-- Prompt --
Please retype the records below exactly as they appear, leaving out every picture.

Stored items
= Beginning of Section =

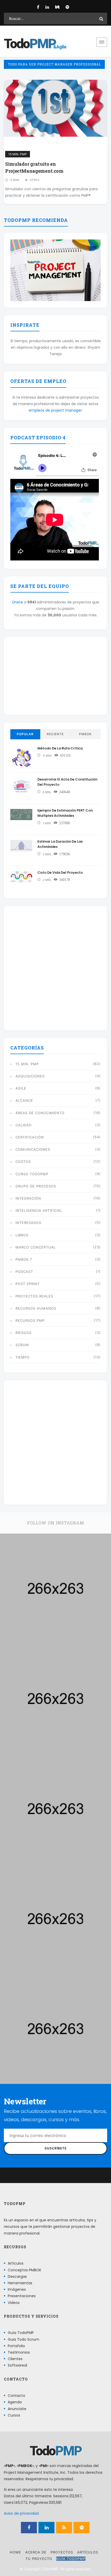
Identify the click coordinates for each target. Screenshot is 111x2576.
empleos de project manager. (56, 410)
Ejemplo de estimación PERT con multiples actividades (65, 813)
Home (15, 2552)
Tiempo (22, 1357)
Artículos (15, 2263)
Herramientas (20, 2283)
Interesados (28, 1223)
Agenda (15, 2402)
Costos (23, 1161)
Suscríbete (56, 2148)
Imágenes (17, 2289)
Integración (28, 1198)
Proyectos (62, 2552)
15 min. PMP (17, 154)
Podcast (24, 1271)
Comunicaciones (32, 1149)
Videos (14, 2302)
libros (21, 1235)
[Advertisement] (55, 676)
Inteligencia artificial (38, 1210)
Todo (30, 43)
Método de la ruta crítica (60, 748)
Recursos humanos (35, 1308)
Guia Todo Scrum (23, 2339)
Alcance (24, 1100)
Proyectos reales (34, 1296)
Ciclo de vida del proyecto (60, 872)
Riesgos (23, 1333)
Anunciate (17, 2408)
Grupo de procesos (35, 1186)
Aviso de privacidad (21, 2513)
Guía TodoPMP (21, 2332)
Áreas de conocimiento (40, 1113)
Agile (20, 1088)
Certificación (29, 1137)
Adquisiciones (30, 1076)
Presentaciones (22, 2295)
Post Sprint (27, 1284)
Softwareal (17, 2365)
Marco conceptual (35, 1247)
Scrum (22, 1345)
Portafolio (16, 2345)
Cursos (14, 2415)
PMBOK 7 (23, 1259)
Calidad (23, 1125)
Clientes (15, 2358)
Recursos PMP (30, 1320)
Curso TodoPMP (31, 1174)
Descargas (17, 2276)
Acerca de (35, 2552)
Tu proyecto (39, 2559)
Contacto (16, 2395)
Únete (17, 602)
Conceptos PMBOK (24, 2270)
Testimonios (19, 2352)
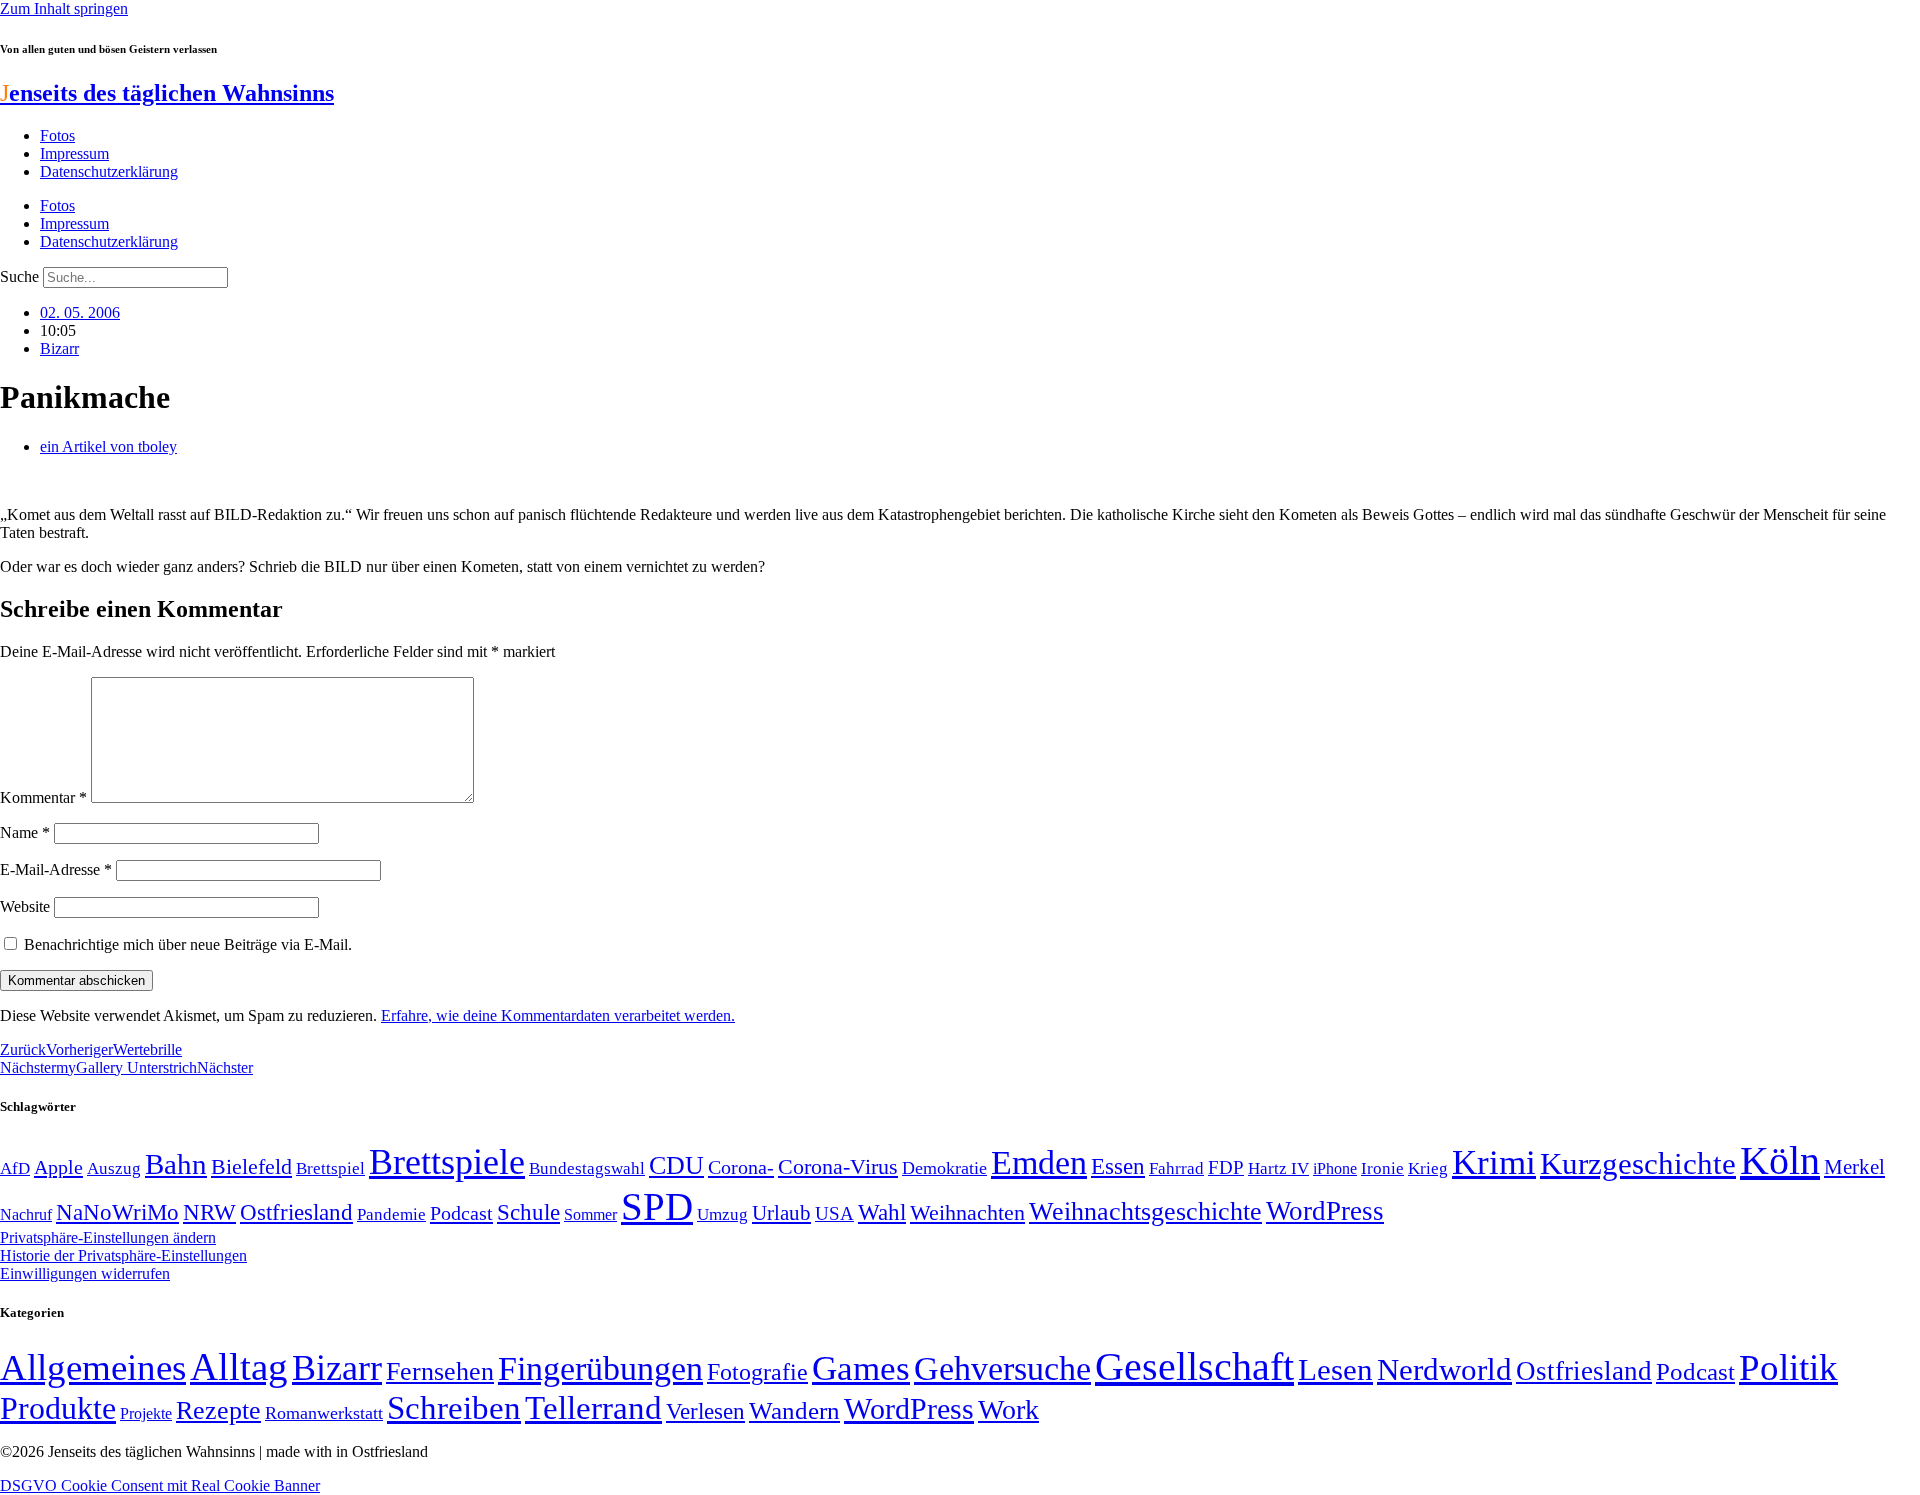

= End of Section =

-- Output for this task --
Identify the click coordinates for each target. Screenshot is 111x2576.
empleos de project manager. (56, 410)
Ejemplo de estimación PERT con multiples actividades (65, 813)
Home (15, 2552)
Tiempo (22, 1357)
Artículos (15, 2263)
Herramientas (20, 2283)
Interesados (28, 1223)
Agenda (15, 2402)
Costos (23, 1161)
Suscríbete (56, 2148)
Imágenes (17, 2289)
Integración (28, 1198)
Proyectos (62, 2552)
15 min. PMP (17, 154)
Podcast (24, 1271)
Comunicaciones (32, 1149)
Videos (14, 2302)
libros (21, 1235)
[Advertisement] (55, 676)
Inteligencia artificial (38, 1210)
Todo (30, 43)
Método de la ruta crítica (60, 748)
Recursos humanos (35, 1308)
Guia Todo Scrum (23, 2339)
Alcance (24, 1100)
Proyectos reales (34, 1296)
Ciclo de vida del proyecto (60, 872)
Riesgos (23, 1333)
Anunciate (17, 2408)
Grupo de procesos (35, 1186)
Aviso de privacidad (21, 2513)
Guía TodoPMP (21, 2332)
Áreas de conocimiento (40, 1113)
Agile (20, 1088)
Certificación (29, 1137)
Adquisiciones (30, 1076)
Presentaciones (22, 2295)
Post Sprint (27, 1284)
Softwareal (17, 2365)
Marco conceptual (35, 1247)
Scrum (22, 1345)
Portafolio (16, 2345)
Cursos (14, 2415)
PMBOK 7 (23, 1259)
Calidad (23, 1125)
Clientes (15, 2358)
Recursos PMP (30, 1320)
Curso TodoPMP (31, 1174)
Descargas (17, 2276)
Acerca de (35, 2552)
Tu proyecto (39, 2559)
Contacto (16, 2395)
Únete (17, 602)
Conceptos PMBOK (24, 2270)
Testimonios (19, 2352)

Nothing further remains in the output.